The cold weather brings enough torment, with cold and flu season, freezing temperatures, and the excessive need for deicer. But on top of sickness and the bitter cold, the cool season can also bring a particular plumbing program – frozen pipes.
When the freezing temperatures arrive and the water in your pipes freeze and expand, it can cause anything from a tiny leak, to a huge flooding of your home. HouseLogic.com published that water damage from broken pipes is one of the most usual homeowners insurance claims, with the typical claim costing around $5000.
So what can you do in the event you think your pipes might be frozen? Bob Brown Service Experts is here to with a couple tips.
How to Identify a Frozen Water Pipe
If you notice a water pipe covered in frost or any lumps within the pipe, that it’s a pretty clear indicator that your water pipe is frozen. While it sounds pretty straightforward to know if your water lines are frozen, remember not all plumbing pipes are obvious. If you turn on the shower and the water isn’t coming out, or not flowing properly, or your toilets aren’t filling back up after your flush, that’s also an indication that your pipes may be frozen.
So How Do You Thaw a Frozen Water Pipe?
First things first: before you start trying to thaw your pipes, turn off your home’s water supply. As you thaw the frozen pipe, that ice will turn into water and that water could leak all over your home if the frozen water has been working as a plug and preventing water from escaping out of your pipes.

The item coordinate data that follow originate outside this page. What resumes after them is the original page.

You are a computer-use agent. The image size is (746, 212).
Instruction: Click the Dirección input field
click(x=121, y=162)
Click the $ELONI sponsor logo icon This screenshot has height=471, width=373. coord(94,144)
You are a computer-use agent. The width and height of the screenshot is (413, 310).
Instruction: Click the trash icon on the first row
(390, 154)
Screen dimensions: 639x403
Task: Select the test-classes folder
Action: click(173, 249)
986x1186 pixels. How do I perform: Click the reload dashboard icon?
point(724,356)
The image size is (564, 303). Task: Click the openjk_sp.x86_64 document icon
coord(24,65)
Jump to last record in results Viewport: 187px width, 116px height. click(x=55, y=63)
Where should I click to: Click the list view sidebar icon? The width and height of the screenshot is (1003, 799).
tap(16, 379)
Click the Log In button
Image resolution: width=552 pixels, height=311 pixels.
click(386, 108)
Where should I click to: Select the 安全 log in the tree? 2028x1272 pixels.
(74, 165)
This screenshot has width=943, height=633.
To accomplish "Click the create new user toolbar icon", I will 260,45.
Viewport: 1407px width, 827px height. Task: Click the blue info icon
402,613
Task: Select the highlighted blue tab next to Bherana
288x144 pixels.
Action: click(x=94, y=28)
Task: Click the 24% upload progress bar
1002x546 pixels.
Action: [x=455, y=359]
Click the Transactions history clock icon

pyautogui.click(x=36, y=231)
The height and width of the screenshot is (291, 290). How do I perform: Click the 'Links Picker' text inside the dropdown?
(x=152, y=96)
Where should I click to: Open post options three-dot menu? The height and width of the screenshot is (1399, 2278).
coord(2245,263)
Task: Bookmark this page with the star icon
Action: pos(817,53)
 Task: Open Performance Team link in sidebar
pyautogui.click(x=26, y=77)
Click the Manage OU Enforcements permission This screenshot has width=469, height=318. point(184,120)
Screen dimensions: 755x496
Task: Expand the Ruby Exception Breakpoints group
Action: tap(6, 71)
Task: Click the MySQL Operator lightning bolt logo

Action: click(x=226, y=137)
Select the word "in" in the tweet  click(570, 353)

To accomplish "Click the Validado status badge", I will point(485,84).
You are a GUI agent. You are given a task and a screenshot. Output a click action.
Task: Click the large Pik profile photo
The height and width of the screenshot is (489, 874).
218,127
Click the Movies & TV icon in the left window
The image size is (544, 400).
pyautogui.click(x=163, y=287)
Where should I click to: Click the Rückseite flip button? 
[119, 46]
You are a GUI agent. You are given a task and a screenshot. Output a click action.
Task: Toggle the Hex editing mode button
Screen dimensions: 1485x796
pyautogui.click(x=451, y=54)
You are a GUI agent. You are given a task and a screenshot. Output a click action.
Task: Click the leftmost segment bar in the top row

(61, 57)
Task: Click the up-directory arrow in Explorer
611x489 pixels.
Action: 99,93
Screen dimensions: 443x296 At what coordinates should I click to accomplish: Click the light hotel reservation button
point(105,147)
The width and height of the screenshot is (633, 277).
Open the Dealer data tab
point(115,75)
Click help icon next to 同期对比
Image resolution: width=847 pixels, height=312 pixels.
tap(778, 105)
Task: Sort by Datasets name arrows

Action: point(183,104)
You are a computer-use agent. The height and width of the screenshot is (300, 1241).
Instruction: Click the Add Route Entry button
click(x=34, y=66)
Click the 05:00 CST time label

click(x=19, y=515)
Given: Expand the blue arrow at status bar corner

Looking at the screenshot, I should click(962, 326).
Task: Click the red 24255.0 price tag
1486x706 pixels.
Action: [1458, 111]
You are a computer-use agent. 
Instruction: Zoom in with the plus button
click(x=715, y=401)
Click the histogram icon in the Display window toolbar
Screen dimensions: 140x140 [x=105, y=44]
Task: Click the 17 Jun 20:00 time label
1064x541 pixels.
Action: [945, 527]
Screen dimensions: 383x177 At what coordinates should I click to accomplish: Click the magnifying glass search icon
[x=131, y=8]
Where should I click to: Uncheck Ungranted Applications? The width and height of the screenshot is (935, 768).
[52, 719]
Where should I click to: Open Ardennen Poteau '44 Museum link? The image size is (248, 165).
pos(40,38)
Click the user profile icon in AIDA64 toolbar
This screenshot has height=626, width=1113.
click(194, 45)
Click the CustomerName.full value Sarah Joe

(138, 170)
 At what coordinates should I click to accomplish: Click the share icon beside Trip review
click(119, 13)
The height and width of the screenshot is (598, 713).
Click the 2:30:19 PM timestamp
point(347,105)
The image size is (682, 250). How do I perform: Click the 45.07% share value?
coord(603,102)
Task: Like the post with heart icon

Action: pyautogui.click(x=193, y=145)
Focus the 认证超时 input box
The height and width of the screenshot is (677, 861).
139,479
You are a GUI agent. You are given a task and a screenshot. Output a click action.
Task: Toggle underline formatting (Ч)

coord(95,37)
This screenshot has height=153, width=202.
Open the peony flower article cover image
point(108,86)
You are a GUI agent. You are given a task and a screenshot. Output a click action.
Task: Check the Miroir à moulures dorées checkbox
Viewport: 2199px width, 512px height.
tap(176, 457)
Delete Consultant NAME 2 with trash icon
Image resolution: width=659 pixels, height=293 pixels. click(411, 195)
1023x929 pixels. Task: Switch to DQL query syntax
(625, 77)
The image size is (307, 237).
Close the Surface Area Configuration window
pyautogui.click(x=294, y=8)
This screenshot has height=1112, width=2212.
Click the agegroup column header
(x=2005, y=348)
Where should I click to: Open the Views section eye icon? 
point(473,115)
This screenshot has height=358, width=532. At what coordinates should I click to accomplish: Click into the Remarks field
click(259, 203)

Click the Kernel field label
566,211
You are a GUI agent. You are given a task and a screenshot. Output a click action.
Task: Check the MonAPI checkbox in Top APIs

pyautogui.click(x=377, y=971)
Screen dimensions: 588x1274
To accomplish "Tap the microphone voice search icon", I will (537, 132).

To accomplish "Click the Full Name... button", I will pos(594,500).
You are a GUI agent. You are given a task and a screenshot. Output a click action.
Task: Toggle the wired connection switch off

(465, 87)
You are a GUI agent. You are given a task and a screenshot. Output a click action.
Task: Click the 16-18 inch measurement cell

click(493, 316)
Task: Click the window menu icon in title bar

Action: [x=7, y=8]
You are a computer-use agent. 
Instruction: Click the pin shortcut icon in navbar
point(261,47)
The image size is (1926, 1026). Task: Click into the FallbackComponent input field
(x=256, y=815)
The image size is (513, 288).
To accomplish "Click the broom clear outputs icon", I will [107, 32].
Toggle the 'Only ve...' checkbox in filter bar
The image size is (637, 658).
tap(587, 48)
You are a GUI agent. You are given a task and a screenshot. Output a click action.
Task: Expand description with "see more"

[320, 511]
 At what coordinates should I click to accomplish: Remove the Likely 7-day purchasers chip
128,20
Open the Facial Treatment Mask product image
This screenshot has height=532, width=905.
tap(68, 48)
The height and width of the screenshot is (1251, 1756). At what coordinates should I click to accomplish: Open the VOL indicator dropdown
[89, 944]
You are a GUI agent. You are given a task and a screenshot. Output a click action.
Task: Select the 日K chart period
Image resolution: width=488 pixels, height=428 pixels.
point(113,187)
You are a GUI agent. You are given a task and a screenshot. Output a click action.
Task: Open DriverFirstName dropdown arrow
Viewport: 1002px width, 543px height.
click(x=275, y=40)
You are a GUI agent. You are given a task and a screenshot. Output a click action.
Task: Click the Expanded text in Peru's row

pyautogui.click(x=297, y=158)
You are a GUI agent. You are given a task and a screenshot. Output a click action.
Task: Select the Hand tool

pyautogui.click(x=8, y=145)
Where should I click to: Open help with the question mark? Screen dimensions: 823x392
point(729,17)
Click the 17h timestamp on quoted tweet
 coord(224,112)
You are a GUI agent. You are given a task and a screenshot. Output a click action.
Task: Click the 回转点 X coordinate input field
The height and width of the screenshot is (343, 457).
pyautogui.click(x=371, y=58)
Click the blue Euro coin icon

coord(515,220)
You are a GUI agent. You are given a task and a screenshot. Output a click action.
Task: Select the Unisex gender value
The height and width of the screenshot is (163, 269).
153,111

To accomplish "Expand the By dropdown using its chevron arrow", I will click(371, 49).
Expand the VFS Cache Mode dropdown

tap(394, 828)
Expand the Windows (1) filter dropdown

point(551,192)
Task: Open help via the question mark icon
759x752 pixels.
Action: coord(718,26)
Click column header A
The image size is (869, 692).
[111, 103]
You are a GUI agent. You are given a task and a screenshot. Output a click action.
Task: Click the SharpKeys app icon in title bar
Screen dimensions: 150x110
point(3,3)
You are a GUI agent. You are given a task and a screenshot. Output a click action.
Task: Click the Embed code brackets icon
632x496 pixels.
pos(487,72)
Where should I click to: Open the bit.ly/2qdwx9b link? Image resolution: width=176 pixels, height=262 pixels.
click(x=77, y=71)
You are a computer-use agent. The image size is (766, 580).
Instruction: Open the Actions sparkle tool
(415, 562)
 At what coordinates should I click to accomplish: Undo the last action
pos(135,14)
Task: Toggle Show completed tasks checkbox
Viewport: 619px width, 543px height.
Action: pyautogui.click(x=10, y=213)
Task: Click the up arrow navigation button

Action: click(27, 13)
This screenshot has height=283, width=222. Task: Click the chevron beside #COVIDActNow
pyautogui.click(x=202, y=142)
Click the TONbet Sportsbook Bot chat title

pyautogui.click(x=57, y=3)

Once you’ve shut off the water, and collected your mop, towels, and anything else you might need to clean up the water that could possibly come flowing out, use a space heater, heat lamp, or hair dryer to thaw the frozen water pipe. You can also try packing towels that have been saturated in hot water around your water pipes. Do not use a propane heater, kerosene, or blowtorch, or any other item with an open flame, as this could cause a fire hazard.
If you can’t locate or reach the frozen water pipe, call an expert plumber to visit your home and inspect your pipes.
What If the Worst Happens – a Pipe Bursts?
Like we said before, first things first – power off your home’s water supply. Then, call an expert plumber immediately. As you wait on the plumber to arrive, start cleaning up the water with a mop, cloths, sponges – whatever you have – to sop up as much water as you can before it causes damage. If the damage is serious, go ahead and contact your insurance agent – most homeowners insurance covers burst pipes that end up with water damage.
Don’t wait until a pipe bursts to find out how to power off your water supply. Take a few minutes now to learn exactly where your water supply valve is located and how to appropriately shut off the water to your home. A little practice now will save you precious time during a plumbing emergency.